--- start of Raw data ---
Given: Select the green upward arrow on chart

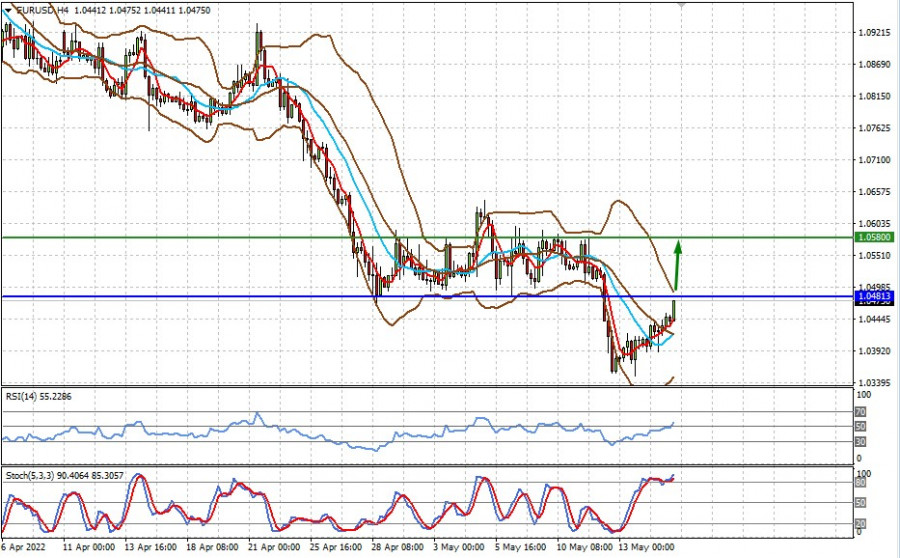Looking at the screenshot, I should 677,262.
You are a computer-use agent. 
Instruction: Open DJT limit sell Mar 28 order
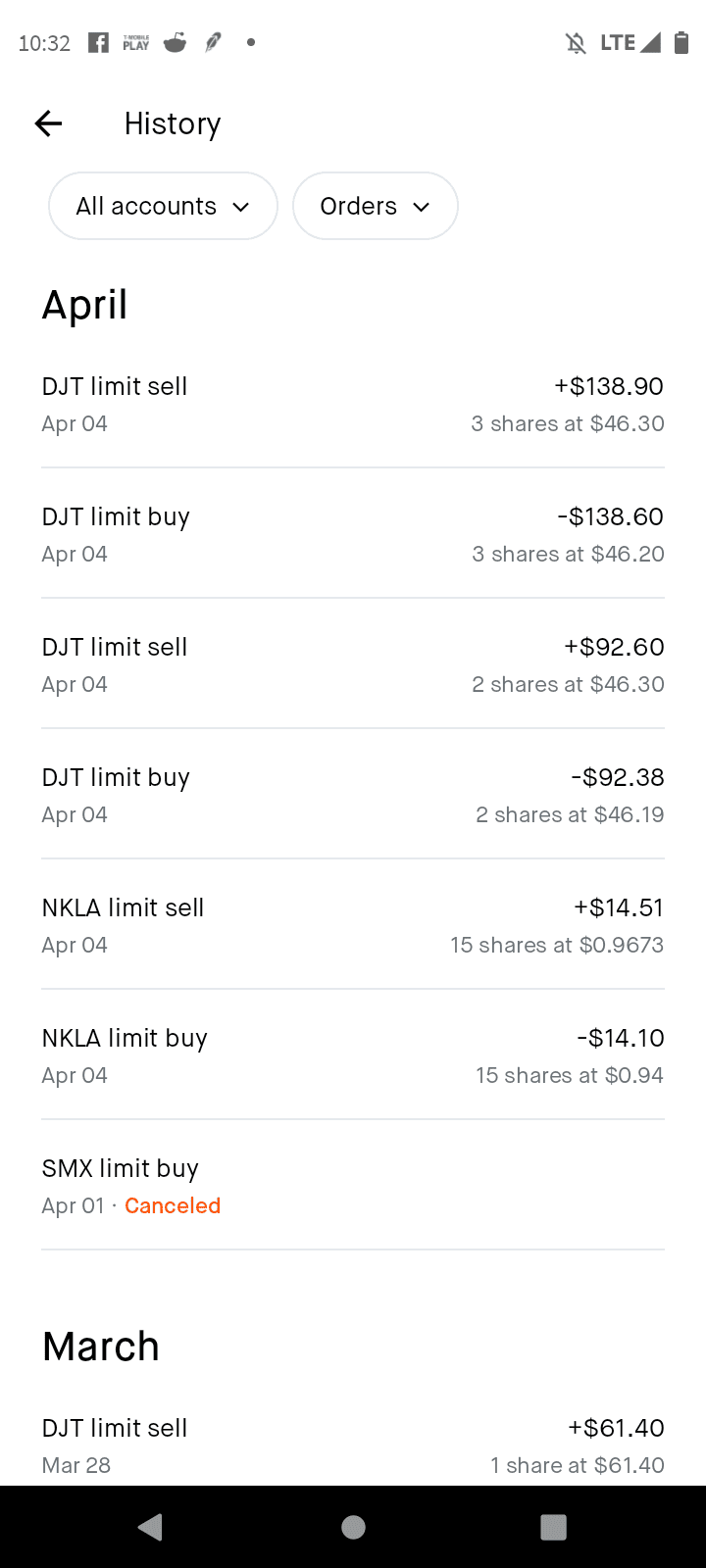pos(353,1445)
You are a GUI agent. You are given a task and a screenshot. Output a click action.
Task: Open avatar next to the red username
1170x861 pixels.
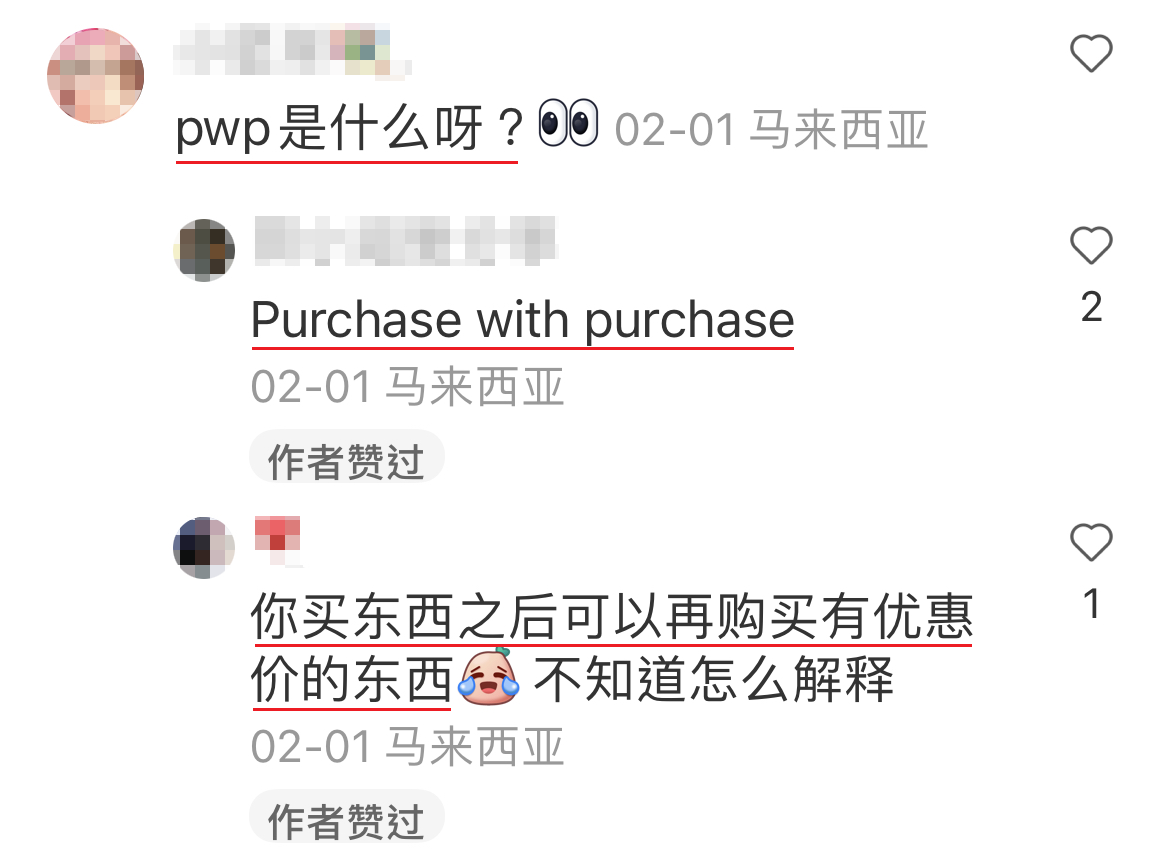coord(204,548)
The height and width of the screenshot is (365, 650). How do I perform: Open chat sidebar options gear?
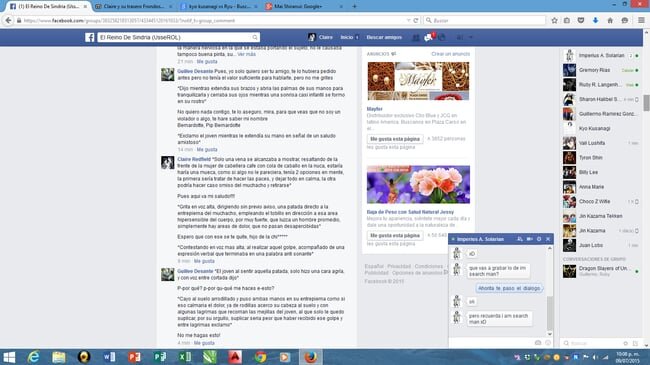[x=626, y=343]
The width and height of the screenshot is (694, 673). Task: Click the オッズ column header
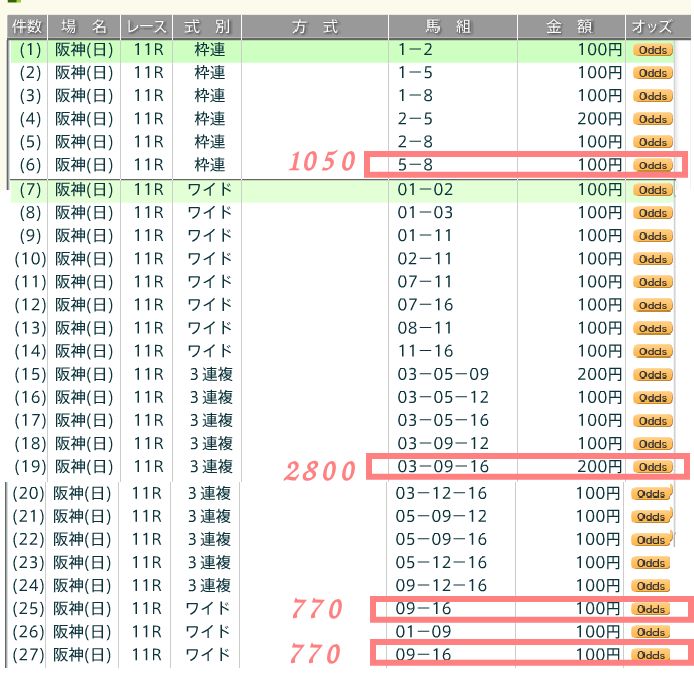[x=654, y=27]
--- end of Raw data ---
* Task instructions
Can you rewrite all of the data above with every instance of "Open" replaced by "Access" and everything else kept the same, leaving out the pictures?

* Solution
Given: Select the green upward arrow on chart

Looking at the screenshot, I should 677,262.
You are a computer-use agent. 
Instruction: Access DJT limit sell Mar 28 order
pos(353,1445)
You are a GUI agent. You are given a task and a screenshot. Output a click action.
Task: Access avatar next to the red username
1170x861 pixels.
coord(204,548)
The height and width of the screenshot is (365, 650). How do I perform: Access chat sidebar options gear?
[x=626, y=343]
The width and height of the screenshot is (694, 673). Task: Click the オッズ column header
[x=654, y=27]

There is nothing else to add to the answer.